The primary goal of the Guidelines is to save the most lives in an influenza pandemic where there are a limited number of available ventilators. To accomplish this goal, patients for whom ventilator therapy would most likely be lifesaving are prioritized. The Guidelines define survival by examining a patient’s short-term likelihood of surviving the acute medical episode and not by focusing on whether the patient may survive a given illness or disease in the longterm (e.g., years after the pandemic). Patients with the highest likelihood of survival without medical intervention, along with patients with the smallest likelihood of survival with medical intervention, have the lowest level of access to ventilator therapy. Thus, patients who are most likely to survive without the ventilator, together with patients who will most likely survive with ventilator therapy, increase the overall number of survivors. 

There are five components of the ethical framework that underlie the Adult Guidelines. The duty to care is the fundamental obligation for providers to care for patients. The duty to steward resources is the need to responsibly manage resources during periods of true scarcity. The duty to plan is the responsibility of government to plan for a foreseeable crisis. Distributive justice requires that an allocation system is applied broadly and consistently to be fair to all. Transparency ensures that the process of developing a clinical ventilator allocation protocol is open to feedback and revision, which helps promote public trust in the Adult Guidelines. 

In order to maintain a clinician’s duty to care, a patient’s attending physician does not determine whether his/her patient receives (or continues) with ventilator therapy; instead a triage officer or triage committee makes the decision.

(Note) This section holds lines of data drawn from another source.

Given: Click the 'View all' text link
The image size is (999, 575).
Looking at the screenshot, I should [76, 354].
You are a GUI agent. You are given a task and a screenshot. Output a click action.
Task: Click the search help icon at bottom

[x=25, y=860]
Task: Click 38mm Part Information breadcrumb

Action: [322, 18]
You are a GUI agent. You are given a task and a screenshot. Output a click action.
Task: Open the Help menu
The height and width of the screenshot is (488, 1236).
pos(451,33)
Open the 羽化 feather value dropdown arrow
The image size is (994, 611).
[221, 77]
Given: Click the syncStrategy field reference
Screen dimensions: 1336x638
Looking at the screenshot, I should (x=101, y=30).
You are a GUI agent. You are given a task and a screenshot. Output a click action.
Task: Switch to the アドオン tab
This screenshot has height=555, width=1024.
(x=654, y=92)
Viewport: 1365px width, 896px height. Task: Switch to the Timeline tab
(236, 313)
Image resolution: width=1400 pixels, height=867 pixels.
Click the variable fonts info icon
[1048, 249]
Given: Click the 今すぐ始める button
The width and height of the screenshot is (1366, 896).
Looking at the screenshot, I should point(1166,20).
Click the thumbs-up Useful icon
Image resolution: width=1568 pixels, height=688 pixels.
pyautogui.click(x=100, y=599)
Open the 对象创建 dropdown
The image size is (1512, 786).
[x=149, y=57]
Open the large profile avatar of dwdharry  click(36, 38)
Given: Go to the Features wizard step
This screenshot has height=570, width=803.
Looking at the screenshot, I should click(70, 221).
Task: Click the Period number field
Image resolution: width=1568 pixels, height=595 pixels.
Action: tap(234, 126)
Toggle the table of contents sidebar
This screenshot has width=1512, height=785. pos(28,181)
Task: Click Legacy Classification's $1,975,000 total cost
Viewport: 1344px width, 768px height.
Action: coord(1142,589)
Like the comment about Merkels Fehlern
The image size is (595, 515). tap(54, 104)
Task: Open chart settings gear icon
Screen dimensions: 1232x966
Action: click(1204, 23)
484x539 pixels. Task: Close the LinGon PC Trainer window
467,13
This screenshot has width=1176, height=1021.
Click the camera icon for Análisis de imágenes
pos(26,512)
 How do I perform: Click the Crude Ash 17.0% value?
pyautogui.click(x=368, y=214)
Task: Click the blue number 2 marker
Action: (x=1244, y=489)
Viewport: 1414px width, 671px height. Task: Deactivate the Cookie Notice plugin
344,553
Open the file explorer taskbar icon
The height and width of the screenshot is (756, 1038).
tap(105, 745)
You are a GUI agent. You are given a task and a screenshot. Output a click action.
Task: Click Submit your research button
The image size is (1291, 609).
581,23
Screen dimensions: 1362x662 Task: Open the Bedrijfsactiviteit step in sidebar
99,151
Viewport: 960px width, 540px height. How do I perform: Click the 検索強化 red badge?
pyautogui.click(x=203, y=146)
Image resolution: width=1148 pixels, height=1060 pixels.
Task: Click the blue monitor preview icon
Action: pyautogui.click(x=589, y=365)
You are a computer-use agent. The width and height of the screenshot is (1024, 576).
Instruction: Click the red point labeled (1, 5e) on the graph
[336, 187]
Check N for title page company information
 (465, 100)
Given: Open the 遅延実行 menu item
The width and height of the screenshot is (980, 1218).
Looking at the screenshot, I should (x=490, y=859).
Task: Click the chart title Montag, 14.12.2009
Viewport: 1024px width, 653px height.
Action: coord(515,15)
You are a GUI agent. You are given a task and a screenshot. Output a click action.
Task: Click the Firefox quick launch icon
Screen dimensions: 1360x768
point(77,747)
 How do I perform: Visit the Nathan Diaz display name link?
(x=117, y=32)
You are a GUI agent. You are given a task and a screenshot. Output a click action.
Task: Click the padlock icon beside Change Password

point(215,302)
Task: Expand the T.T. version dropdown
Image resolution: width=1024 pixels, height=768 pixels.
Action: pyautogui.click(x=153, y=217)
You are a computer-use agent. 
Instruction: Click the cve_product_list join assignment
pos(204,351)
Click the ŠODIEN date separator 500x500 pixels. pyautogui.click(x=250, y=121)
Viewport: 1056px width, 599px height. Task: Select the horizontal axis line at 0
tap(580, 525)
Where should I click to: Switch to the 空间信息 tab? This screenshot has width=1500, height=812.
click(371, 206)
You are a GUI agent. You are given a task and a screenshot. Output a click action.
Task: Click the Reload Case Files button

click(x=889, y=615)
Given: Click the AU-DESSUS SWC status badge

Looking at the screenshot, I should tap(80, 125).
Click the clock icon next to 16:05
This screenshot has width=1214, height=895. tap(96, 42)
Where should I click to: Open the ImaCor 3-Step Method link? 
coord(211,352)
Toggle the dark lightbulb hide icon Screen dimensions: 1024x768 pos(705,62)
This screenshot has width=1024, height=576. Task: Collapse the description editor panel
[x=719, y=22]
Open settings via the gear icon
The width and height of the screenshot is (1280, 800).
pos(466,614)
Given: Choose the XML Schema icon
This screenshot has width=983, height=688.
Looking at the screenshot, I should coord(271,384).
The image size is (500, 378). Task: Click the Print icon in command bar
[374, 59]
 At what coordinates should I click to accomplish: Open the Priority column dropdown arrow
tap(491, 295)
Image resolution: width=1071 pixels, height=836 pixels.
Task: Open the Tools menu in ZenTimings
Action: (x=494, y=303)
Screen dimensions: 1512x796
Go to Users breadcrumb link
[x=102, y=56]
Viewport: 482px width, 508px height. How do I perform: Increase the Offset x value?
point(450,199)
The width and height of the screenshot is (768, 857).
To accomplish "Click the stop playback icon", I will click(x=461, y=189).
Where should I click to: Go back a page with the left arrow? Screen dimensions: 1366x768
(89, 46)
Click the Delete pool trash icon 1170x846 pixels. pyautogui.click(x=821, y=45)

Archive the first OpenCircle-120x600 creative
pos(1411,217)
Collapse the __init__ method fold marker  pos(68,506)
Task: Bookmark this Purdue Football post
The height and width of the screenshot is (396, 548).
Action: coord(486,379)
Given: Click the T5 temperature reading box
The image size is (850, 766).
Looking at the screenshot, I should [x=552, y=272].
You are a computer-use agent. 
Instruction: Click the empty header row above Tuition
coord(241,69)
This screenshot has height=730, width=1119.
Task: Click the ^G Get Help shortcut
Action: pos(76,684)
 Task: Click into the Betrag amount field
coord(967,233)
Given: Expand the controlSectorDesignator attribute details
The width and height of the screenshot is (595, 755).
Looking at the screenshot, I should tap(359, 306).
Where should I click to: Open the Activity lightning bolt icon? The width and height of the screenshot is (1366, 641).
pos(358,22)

While the attending physician interacts with and conducts the clinical evaluation of a patient, a triage officer or triage committee does not have any direct contact with the patient. Instead, a triage officer or triage committee examines the data provided by the attending physician and makes the decision about a patient’s level of access to a ventilator. The decision to use a triage officer or committee is left to each acute care facility (i.e., hospital) because available resources will differ at each site.